This mood lasted only a moment and better wisdom prevailed. It took only a heartbeat’s pause to trace out what it would mean if I were to wish that my mom’s sickness were a thing not to happen to me. Of course I wish she were not ill; I wish that this mortal coil were not riddled with death and decay; I wish that the Lord would come quickly. But I do not wish this happened in anyone else’s time nor any other time of my own life. To wish the first is to unwish all the things that matter most about Mom’s suffering. It could only happen in my time and our family’s time by the very nature of the thing. Nor could I at any other time in my own life be better prepared and able to help.
This is a different register than the heroic choices of Master Frodo. Not all evil is faced by gritting one’s teeth and bearing, come what will. There’s hardly a choice at all in suffering like this. This suffering now is the working out of all that is most dear in my life: to be a son to this mother, to be cared for, and now to care in return. “Whát I dó is me: for that I came,” as Hopkins sings it. The ring comes to Frodo from beyond him, undeserved, by some providential chance, and he is summoned forth to perform nobly in such terrible straits. But to care for the dying is something different, especially to care for those we love. The suffering of my mom is the working to its end of the life she was given; the care I and our family can give her is the love she gave us given back. Wyrd bið ful aræd.
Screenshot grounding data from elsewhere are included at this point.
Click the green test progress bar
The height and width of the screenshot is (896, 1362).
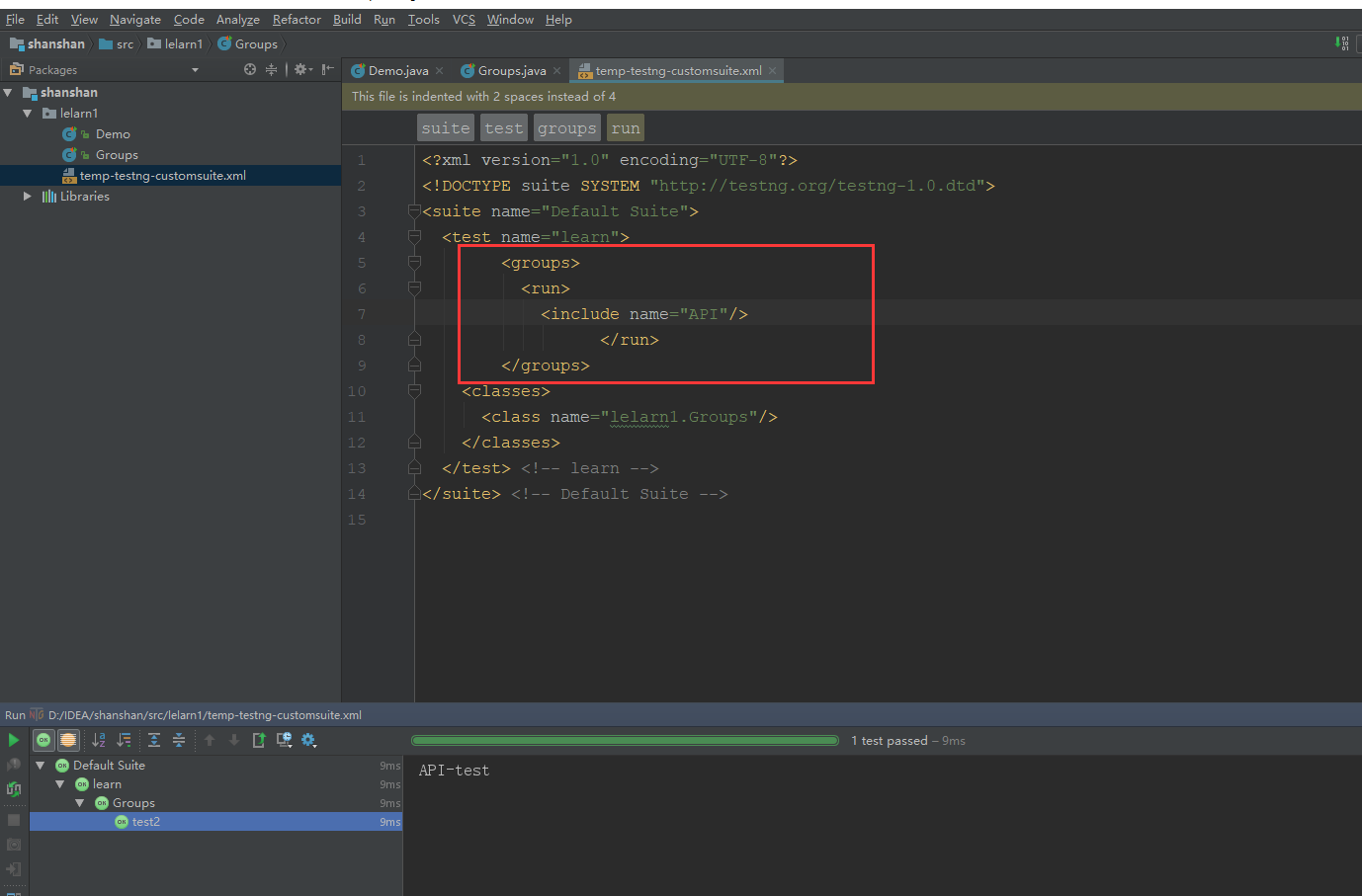click(x=626, y=739)
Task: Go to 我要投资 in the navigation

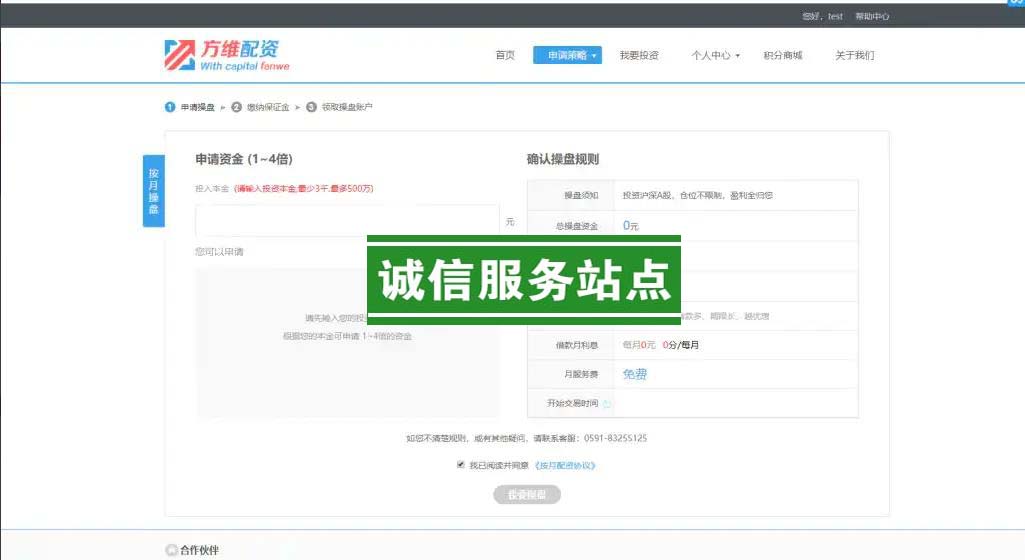Action: pos(639,56)
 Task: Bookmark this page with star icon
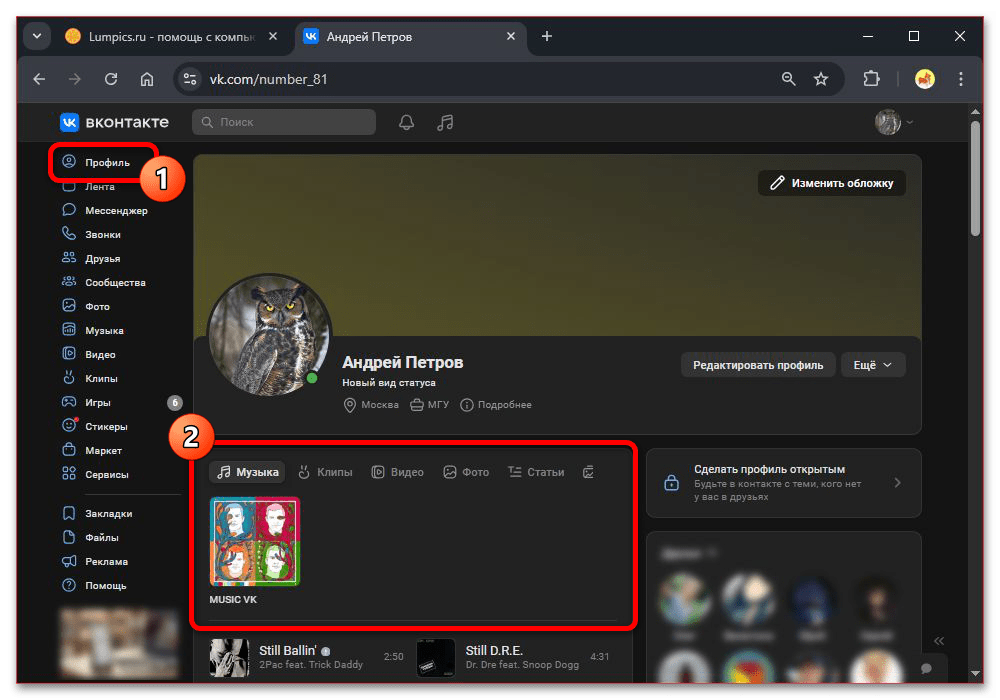[821, 79]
Shakespeare knew what he was talking about in Sonnet 73:
In me thou see'st the glowing of such fire
That on the ashes of his youth doth lie,
As the death-bed whereon it must expire,
Consum'd with that which it was nourish'd by.
This thou perceiv'st, which makes thy love more strong,
To love that well which thou must leave ere long.
This, it seems to me, is the register in which most of our lives are lived. Perhaps we should be ready for some extraordinary heroism needed betimes, but the steady call for each of us is to love God, to love one another, to give back the love given to us. “If we love one another, God dwelleth in us.” In this cursed world, that love is often pitched toward grief and suffering. So I do not wish that my mother’s sickness and approaching death came in some other time to some other family. It could only be to us, given life by her, nurtured in her love, and brought to this pass where we return a token of that, refashioned into the bearing of whatever burdens can be borne as she faces that last enemy.
And one day, late or soon, love shall be purged of grief and all that will remain is our joy.
“And God shall wipe away all tears from their eyes, and there shall be no more death, neither sorrow, nor crying, neither shall there be any more pain; for the former things are passed away.”